The penalty for having such a nice time before Christmas making all sorts of fun creative gifts was that a large pile of mending didn’t get done! Despite the exciting projects bubbling away in my mind with the start of a new year, I knew that I had to be strict with myself and clear the decks of some these mending chores before I started anything new. I know I won’t be alone in needing clean, fresh space and a clear mind before starting new projects. It’s deeply important to how I approach a new idea that all the old bits and pieces associated with previous projects be put away. Not so much the slate washed clean – more the spare room bed (AKA my Woolly Room) be emptied of clutter.
So to the mending then! We are great menders here. At the heart of it – far beyond the desire to help our planet (though that’s important too) – is the fact that we like our old things, and it makes us sad to get rid of them. Nowhere is this more clearly demonstrated than with Stephen and his attitude to his clothes. He loves his existing stock of check shirts with a passion …..err, no, I wouldn’t go that far. But they are part and parcel of our lives, being mostly hand-me-downs from a motley selection of family. His very favourites came from his oldest daughter’s ex-boyfriend, and have never been superceded in affection.

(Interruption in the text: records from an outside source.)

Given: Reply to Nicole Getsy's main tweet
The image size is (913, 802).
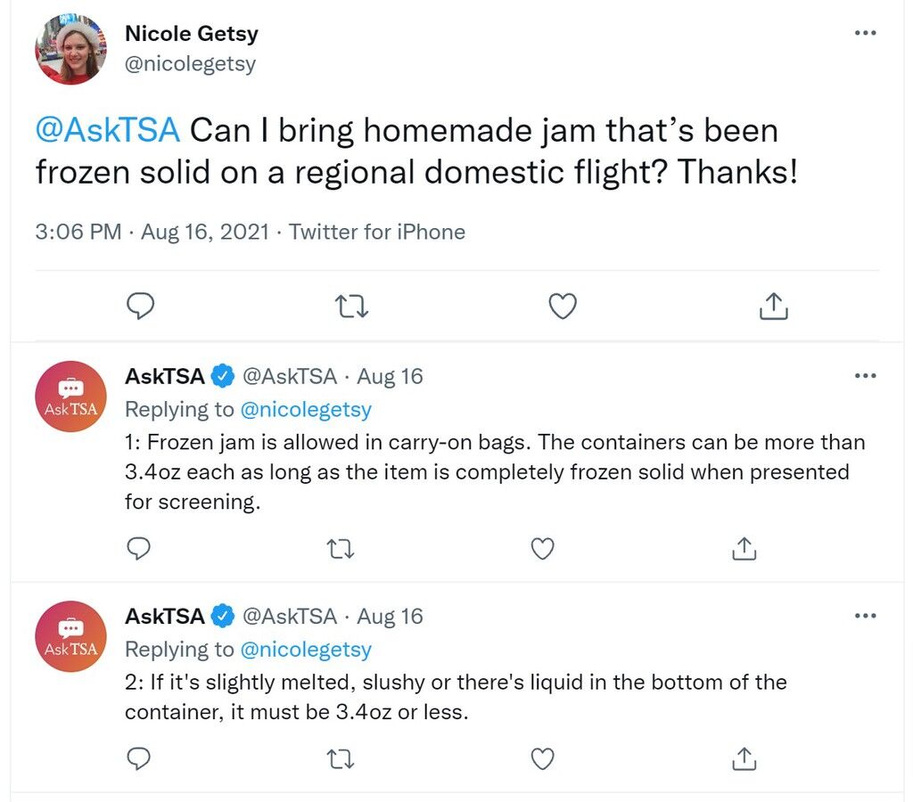Looking at the screenshot, I should 140,307.
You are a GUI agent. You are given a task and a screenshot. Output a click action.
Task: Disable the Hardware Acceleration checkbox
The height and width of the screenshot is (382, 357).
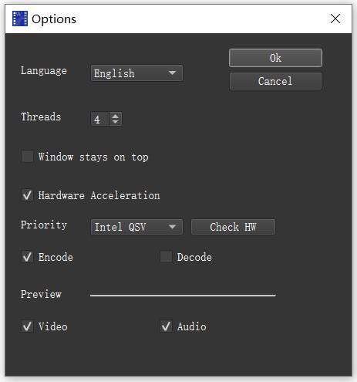point(27,195)
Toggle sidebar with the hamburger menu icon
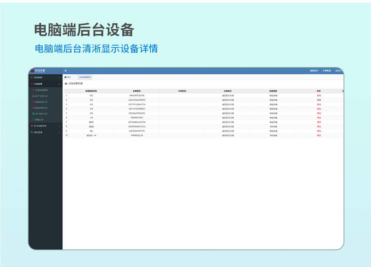 [x=66, y=70]
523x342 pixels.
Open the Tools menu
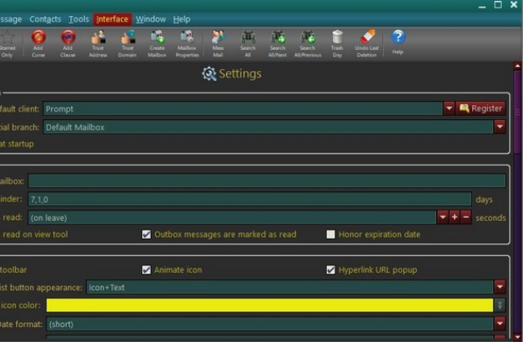(x=78, y=19)
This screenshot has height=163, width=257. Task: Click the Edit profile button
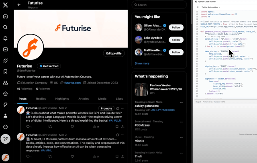[114, 53]
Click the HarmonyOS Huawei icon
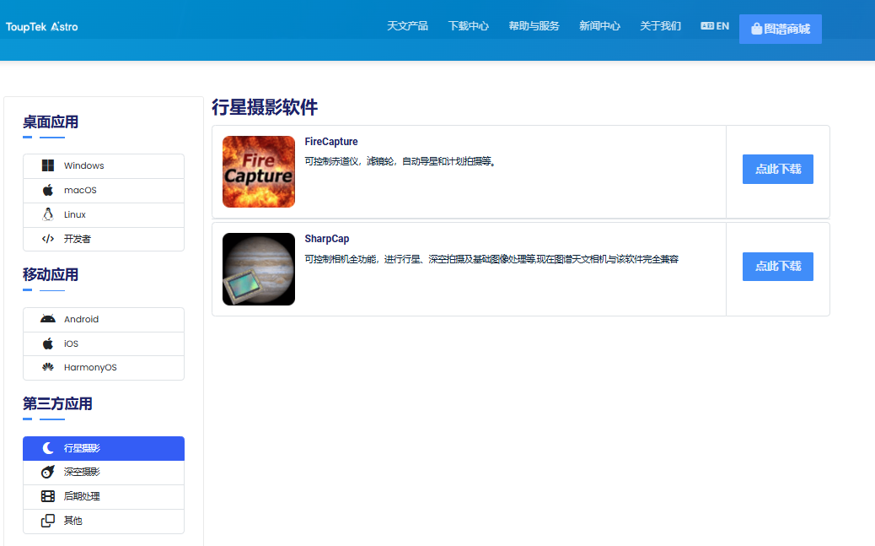875x546 pixels. pyautogui.click(x=48, y=368)
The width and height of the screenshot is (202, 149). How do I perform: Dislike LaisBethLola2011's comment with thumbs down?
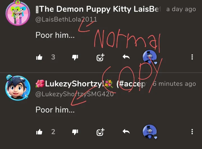click(x=75, y=57)
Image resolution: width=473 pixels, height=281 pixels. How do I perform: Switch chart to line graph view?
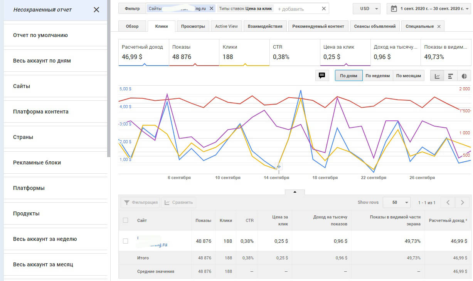(x=437, y=76)
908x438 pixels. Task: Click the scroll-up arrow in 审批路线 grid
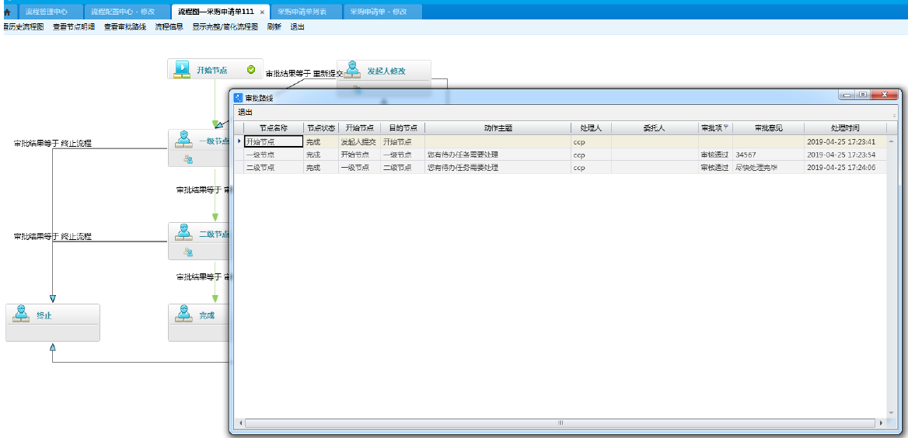tap(891, 141)
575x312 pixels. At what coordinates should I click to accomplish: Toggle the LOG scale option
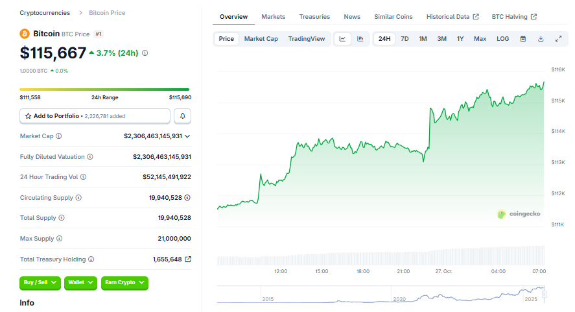pyautogui.click(x=502, y=39)
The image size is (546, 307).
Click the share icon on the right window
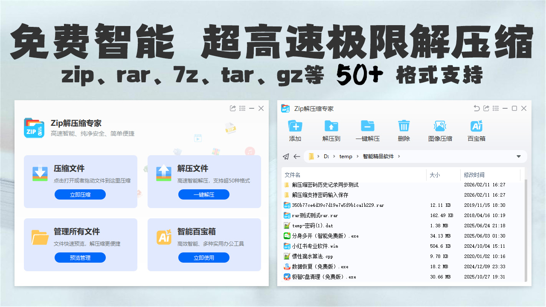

So, though my heart sinks when I see his shirts with frayed collars and hole patches on the elbow like this …I know how very much it means to him, that with a little loving attention …Actually, particularly loving attention, and very hard work when they get as bad as this …They can be carefully re-pieced ….It’s worth it in the end … when they are almost as good as new …Ironically enough, the more loving repair and attention his shirts get, the more precious they become, and the less likely it is that we will throw them out ever!Even his trousers needed repair this time. I minded this less, because although trouser repairs are hard work, the only damage to these jeans is where he caught the leg on barbed wire …A new patch carefully stitched on …And a little loving sashiko work …I may criticise Stephen for hanging on to old friends for far too long, but truth to tell, I’m just as bad. This chiffon leopard print scarf once belonged to my grandmother, so even though it was as worn as this …It’s worth putting in the repairs (even though the fabric is perishing as I stitch)…From a distance you might say it ended up as good as new …I finally got round to sewing on the replacement buttons on my vintage alpaca coat …They don’t really look that special like that, but up close and personal you can see how very beautiful these buttons are. They also belonged to my grandmother, and I have longed for ages to find a garment worthy of these beautiful mother-of-pearl buttons. Aren’t they just gorgeous!!So that’s the clothes sorted. Now you might think that I could rest on my laurels, and turn my attention to a new project. But no, there is more repair work to do!
This is an old wooden red lacquer tray – so worn that the picture has almost completely disappeared. Can you just make out a faint Japanese scene? I broke it a couple of years ago …I must have picked it up carelessly, because the corner just crumbled off in my hand, the wood so friable that it just snapped. Luckily, very easy to glue together, and the tray just looks a little bit shabbier.Some repairs have hung around waiting for love and attention for a long time – because I really don’t want to do them. The laundry basket was just such a case.I won’t tell you in so many words how the damage occurred. Let the picture speak for itself …I hesitated to get started with repairs because I wasn’t really sure how I was going to tackle it. But once I started – with some of my homespun, hand-dyed yarn – it sort of fell into place. Binding round the edges … And then a little weaving to tie in the broken bits …I am so pleased with the end result!And so, I think, is Ilsa!Another sort of repair project that I have just completed was to make a cover for the old leather photograph album which housed the photographs of my father’s Australian childhood. Old leather powders and sheds which isn’t only unpleasant because it leaves brown dust everywhere, but causes further damage to the leather. It was housed in an old plastic bag, but plastic can’t be good for leather, so I decided to make the very precious album its own special cover.
I cut up an old tablecloth that I found at a local charity shop and machined a cover together, and then decided to stitch a label on the cover. First to print out a mirror image of the words I wanted to embroider …Then to iron the text on …Now the embroidery work …It looks OK …A very satisfactory result for a family treasure …Hmm …. that’s almost it. But there’s one more chore that I made myself face with beginning of the new year. I unravelled my blue homespun cardigan. You may have been one of the kindly folk who gave me advice on this knit – and if so, thank you so very much. I thought I long and hard about what to do with it, and for quite a time, I really wasn’t sure. Then a new project bubbled up from my subconscious. What about if I used the blue yarn for a blanket project like this little swatch here …..?! Oh, inspiration! Definitely time to frog!Whew! That’s it, folks! Am I glad to have finished this batch of repair and mend! Wouldn’t it be easier to just chuck some of these damaged things out, and just buy new? After all, a new laundry basket won’t break the bank …
I couldn’t do it. I grew up with parents who had lived through the second world war, and they saved and scrimped every little thing. Mending was core to their way of life. It’s definitely sunk deeply into my psyche.